Alonewandering · 15/09/2021 17:48

Just looking for some advice and a handhold really.

My mum hasn’t been around much and for the last ten years I’ve avoided relying on her and don’t share much of my life with her - she just isn’t interested nor cares. It’s about her and she only gets in touch when I can do something for her. But for the last 6 months I’ve been NC and it’s been great and stress free. I still get voicemails asking to loan her money but I don’t reply.

I just feel quite sad as I realise I have no family and no support. I also went NC with my sister as she is a really difficult person. But I just feel so alone and so sad I have no family. There’s no extended family either bar an elderly uncle.

OP posts:
Enko · 15/09/2021 18:25

That sounds really hard op. Do you have a family of your own to rely on?

Frazzledd · 15/09/2021 18:52

Handhold here OP Flowers

I'm also without any biological family, we're all NC in a really complicated way but for the right reasons. It's a long story but the last NC decision was my Narcissistic Mum, 7 years ago now.

I have two young Dds, hardly any support and it is a lonely place sometimes.

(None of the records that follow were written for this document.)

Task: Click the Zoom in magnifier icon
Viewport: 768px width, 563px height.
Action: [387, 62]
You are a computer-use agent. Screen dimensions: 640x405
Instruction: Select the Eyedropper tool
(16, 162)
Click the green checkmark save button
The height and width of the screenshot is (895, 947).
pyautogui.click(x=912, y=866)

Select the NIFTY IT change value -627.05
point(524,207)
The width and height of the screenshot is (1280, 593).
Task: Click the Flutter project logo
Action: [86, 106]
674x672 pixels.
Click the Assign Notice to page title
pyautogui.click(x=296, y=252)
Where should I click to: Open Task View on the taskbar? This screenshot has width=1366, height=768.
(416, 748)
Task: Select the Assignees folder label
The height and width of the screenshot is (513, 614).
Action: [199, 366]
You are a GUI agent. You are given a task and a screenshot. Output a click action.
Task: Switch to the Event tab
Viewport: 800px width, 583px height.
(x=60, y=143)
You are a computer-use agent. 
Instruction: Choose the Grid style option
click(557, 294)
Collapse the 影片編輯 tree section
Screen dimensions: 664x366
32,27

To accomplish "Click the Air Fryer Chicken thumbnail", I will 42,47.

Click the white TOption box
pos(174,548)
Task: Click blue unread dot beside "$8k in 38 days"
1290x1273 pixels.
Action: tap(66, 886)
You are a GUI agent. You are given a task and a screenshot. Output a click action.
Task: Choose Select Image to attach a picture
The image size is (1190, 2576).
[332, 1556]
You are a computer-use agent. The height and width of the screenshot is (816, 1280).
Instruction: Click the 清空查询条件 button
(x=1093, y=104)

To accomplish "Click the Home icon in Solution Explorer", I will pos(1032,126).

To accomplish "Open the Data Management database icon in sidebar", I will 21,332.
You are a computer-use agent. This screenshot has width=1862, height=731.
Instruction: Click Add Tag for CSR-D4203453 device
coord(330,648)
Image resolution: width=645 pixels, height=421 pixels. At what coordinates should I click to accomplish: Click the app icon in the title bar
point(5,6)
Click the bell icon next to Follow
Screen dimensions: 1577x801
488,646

The one thing I know for sure is I'm far better off without the pain and stress of trying to have a relationship with them, always ending in fallout and drama. Not something I'd ever want for my Dds and definitely something I don't ever want to be around ever again.

My eldest Dd has just started school and hoping to make some mum friends (it was a new move just before covid so missed out on all the baby clubs, mixing at nursery etc).

I know it's lonely and I really feel for you and understand totally how your feeling but keep strong in knowing its for the right reasons, its that that keeps me grounded around it all, the thought of having those relationships back in my life gives me shivers!

I really longed for a relationship with them, especially with my mum, but when I realised I never really had a mum I stopped trying, there's a freedom in that.

Alonewandering · 17/09/2021 15:30

Hello, thank you for your replies. I don't have any family of my own and it seems unlikely that will change. I find it much more sad now than I did when I was younger - I think because I am really am NC now and because I am more aware now of just how disinterested my mum really was in us. Her disinterest grew more and more the older we got. She's only interested in any success that she can boast about but other that takes no active interest in my life. She never wanted kids and just got married because she felt there was nothing else to do.

It's all quite sad really but I definitely feel better off without her.

She always used to say when she was upset with me not to bother coming to her funeral. I think she means it in that I think she wouldn't really be bothered but I know myself I certainly won't be going when the time comes.